Requirement ▸ Every record must be given again word for word; no picture belongs in the copy.

Source material ▸
_ _ _
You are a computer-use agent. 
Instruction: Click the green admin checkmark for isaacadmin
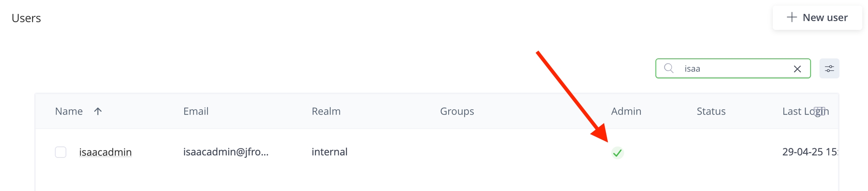click(617, 153)
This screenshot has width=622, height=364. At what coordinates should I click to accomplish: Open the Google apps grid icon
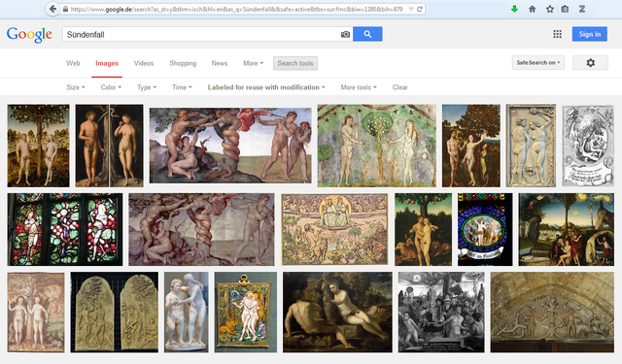(x=557, y=34)
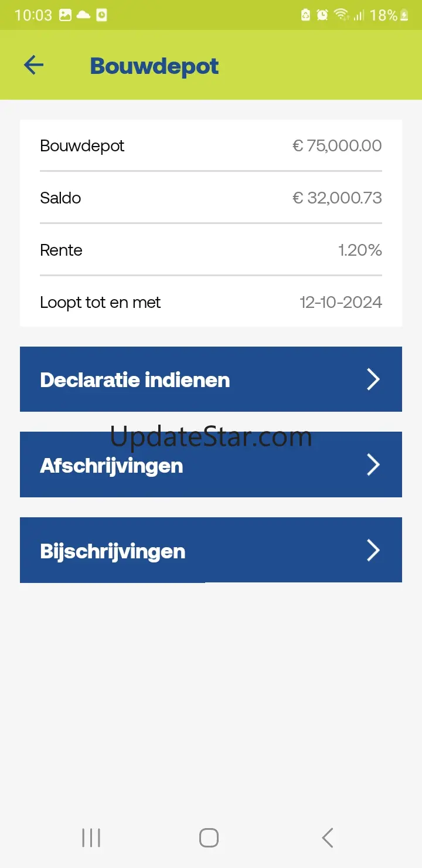Open the Afschrijvingen button label

[x=111, y=466]
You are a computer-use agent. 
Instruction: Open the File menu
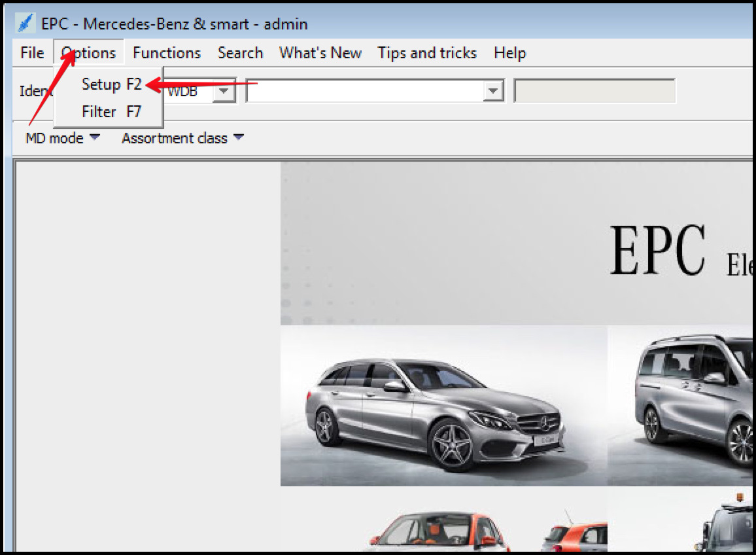31,52
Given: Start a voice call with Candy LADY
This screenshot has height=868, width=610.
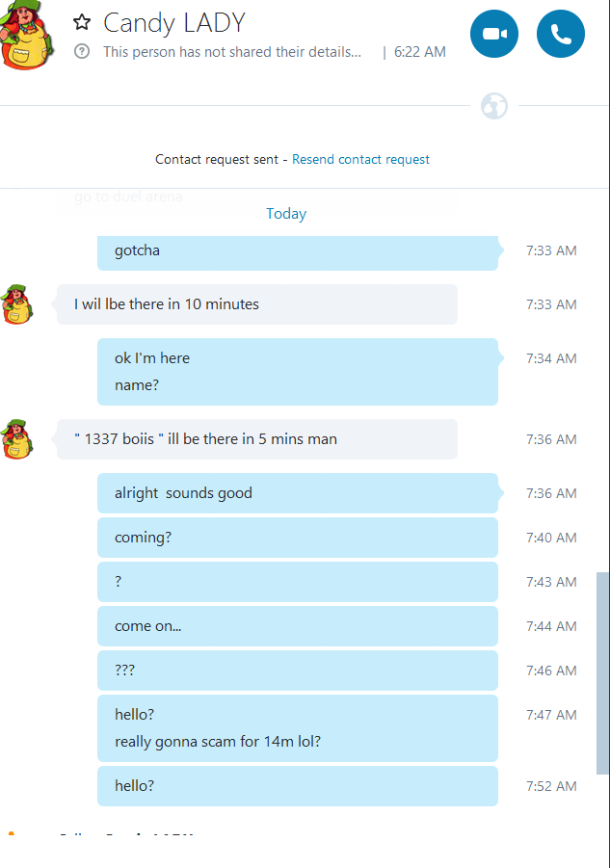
_ _ _
Response to this task ▸
You are a computer-use agent. 
Instruction: Click the green admin checkmark for isaacadmin
click(617, 153)
This screenshot has width=622, height=364. At what coordinates should I click to accomplish: Open the Google apps grid icon
(x=557, y=34)
Open the Afschrijvingen button label

[x=111, y=466]
You are a computer-use agent. 
Instruction: Open the File menu
31,52
Given: Start a voice call with Candy LADY
This screenshot has height=868, width=610.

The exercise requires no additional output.